** DATA TO PROCESS follows **
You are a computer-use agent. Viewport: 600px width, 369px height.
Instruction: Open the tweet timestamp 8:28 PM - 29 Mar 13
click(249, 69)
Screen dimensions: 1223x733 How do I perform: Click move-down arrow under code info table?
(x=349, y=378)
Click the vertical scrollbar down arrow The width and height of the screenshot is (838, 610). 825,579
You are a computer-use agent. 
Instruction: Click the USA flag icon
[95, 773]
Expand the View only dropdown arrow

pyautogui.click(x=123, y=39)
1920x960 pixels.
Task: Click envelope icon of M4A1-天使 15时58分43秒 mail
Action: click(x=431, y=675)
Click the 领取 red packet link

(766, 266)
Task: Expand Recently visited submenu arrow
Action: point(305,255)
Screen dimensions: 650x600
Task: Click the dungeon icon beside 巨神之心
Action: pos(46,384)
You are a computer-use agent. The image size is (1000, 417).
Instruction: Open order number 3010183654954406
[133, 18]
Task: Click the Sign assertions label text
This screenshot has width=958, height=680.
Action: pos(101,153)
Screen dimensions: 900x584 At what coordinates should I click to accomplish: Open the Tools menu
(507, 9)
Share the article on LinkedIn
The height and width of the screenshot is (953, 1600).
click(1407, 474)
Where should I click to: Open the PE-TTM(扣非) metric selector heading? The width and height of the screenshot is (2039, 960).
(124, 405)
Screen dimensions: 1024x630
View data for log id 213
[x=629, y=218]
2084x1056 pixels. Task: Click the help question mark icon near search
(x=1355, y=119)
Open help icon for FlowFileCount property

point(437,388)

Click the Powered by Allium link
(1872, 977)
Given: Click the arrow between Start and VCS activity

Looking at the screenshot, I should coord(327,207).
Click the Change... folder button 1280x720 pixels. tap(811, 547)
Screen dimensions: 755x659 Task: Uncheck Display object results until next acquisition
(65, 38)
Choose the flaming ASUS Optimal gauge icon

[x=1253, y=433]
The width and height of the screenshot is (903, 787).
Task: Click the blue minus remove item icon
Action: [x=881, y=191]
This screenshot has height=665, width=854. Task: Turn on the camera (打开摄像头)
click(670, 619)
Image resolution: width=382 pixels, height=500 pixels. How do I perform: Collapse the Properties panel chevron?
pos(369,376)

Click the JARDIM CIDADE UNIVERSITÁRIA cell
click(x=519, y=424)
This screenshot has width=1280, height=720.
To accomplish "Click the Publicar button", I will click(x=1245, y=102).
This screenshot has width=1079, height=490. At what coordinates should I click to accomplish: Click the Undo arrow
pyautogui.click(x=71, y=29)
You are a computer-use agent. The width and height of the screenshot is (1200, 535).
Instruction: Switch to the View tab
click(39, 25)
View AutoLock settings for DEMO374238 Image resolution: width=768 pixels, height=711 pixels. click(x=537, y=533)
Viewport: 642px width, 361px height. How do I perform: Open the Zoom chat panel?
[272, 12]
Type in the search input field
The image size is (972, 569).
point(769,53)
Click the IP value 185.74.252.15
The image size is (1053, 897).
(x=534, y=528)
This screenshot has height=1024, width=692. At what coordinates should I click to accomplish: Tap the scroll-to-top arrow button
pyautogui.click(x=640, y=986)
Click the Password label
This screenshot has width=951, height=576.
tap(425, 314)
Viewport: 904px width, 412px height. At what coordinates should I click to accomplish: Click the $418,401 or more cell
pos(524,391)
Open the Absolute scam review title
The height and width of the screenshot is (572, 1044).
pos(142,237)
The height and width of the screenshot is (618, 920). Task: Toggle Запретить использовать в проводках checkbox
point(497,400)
** End of DATA TO PROCESS **
## WORK REQUIRED
Reproduce the whole listing verbatim.

## ANSWER BELOW
You are a computer-use agent. Viewport: 600px width, 369px height.
Instruction: Open the tweet timestamp 8:28 PM - 29 Mar 13
click(249, 69)
Screen dimensions: 1223x733 How do I perform: Click move-down arrow under code info table?
(x=349, y=378)
Click the vertical scrollbar down arrow The width and height of the screenshot is (838, 610). 825,579
You are a computer-use agent. 
Instruction: Click the USA flag icon
[95, 773]
Expand the View only dropdown arrow

pyautogui.click(x=123, y=39)
1920x960 pixels.
Task: Click envelope icon of M4A1-天使 15时58分43秒 mail
Action: click(x=431, y=675)
Click the 领取 red packet link

(766, 266)
Task: Expand Recently visited submenu arrow
Action: point(305,255)
Screen dimensions: 650x600
Task: Click the dungeon icon beside 巨神之心
Action: pos(46,384)
You are a computer-use agent. The image size is (1000, 417).
Instruction: Open order number 3010183654954406
[133, 18]
Task: Click the Sign assertions label text
This screenshot has width=958, height=680.
Action: pos(101,153)
Screen dimensions: 900x584 At what coordinates should I click to accomplish: Open the Tools menu
(507, 9)
Share the article on LinkedIn
The height and width of the screenshot is (953, 1600).
click(1407, 474)
Where should I click to: Open the PE-TTM(扣非) metric selector heading? The width and height of the screenshot is (2039, 960).
(124, 405)
Screen dimensions: 1024x630
View data for log id 213
[x=629, y=218]
2084x1056 pixels. Task: Click the help question mark icon near search
(x=1355, y=119)
Open help icon for FlowFileCount property

point(437,388)

Click the Powered by Allium link
(1872, 977)
Given: Click the arrow between Start and VCS activity

Looking at the screenshot, I should coord(327,207).
Click the Change... folder button 1280x720 pixels. tap(811, 547)
Screen dimensions: 755x659 Task: Uncheck Display object results until next acquisition
(65, 38)
Choose the flaming ASUS Optimal gauge icon

[x=1253, y=433]
The width and height of the screenshot is (903, 787).
Task: Click the blue minus remove item icon
Action: [x=881, y=191]
This screenshot has height=665, width=854. Task: Turn on the camera (打开摄像头)
click(670, 619)
Image resolution: width=382 pixels, height=500 pixels. How do I perform: Collapse the Properties panel chevron?
pos(369,376)

Click the JARDIM CIDADE UNIVERSITÁRIA cell
click(x=519, y=424)
This screenshot has width=1280, height=720.
To accomplish "Click the Publicar button", I will click(x=1245, y=102).
This screenshot has width=1079, height=490. At what coordinates should I click to accomplish: Click the Undo arrow
pyautogui.click(x=71, y=29)
You are a computer-use agent. The width and height of the screenshot is (1200, 535).
Instruction: Switch to the View tab
click(39, 25)
View AutoLock settings for DEMO374238 Image resolution: width=768 pixels, height=711 pixels. click(x=537, y=533)
Viewport: 642px width, 361px height. How do I perform: Open the Zoom chat panel?
[272, 12]
Type in the search input field
The image size is (972, 569).
point(769,53)
Click the IP value 185.74.252.15
The image size is (1053, 897).
(x=534, y=528)
This screenshot has height=1024, width=692. At what coordinates should I click to accomplish: Tap the scroll-to-top arrow button
pyautogui.click(x=640, y=986)
Click the Password label
This screenshot has width=951, height=576.
tap(425, 314)
Viewport: 904px width, 412px height. At what coordinates should I click to accomplish: Click the $418,401 or more cell
pos(524,391)
Open the Absolute scam review title
The height and width of the screenshot is (572, 1044).
pos(142,237)
The height and width of the screenshot is (618, 920). Task: Toggle Запретить использовать в проводках checkbox
point(497,400)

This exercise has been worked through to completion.